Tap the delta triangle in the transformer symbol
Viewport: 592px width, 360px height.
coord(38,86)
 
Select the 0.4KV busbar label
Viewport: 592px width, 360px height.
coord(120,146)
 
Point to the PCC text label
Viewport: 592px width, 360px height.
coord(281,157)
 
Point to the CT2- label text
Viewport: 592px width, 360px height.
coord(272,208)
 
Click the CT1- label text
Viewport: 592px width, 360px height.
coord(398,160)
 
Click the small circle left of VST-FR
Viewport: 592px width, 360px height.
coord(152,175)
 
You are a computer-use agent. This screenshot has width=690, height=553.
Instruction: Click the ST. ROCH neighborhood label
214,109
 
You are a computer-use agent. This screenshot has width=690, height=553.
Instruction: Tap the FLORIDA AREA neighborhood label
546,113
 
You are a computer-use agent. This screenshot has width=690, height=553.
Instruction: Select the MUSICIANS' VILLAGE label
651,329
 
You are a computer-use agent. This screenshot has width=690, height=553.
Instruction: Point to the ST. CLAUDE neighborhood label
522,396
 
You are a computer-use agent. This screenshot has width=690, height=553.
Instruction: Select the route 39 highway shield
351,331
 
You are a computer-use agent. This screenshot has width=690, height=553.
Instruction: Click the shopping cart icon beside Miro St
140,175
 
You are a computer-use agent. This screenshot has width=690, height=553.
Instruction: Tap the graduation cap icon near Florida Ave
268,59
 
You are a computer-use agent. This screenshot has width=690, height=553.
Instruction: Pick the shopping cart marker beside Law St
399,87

#####

◆ **WRITTEN REQUEST**
Rewrite the stretch from the start of the material through the line containing "coord(272,208)", requests included, and raise every coordinate in the answers by 125.

◆ **REPLY TO THE EXERCISE**
Tap the delta triangle in the transformer symbol
Viewport: 592px width, 360px height.
coord(163,211)
 
Select the 0.4KV busbar label
Viewport: 592px width, 360px height.
coord(245,271)
 
Point to the PCC text label
Viewport: 592px width, 360px height.
coord(406,282)
 
Point to the CT2- label text
Viewport: 592px width, 360px height.
coord(397,333)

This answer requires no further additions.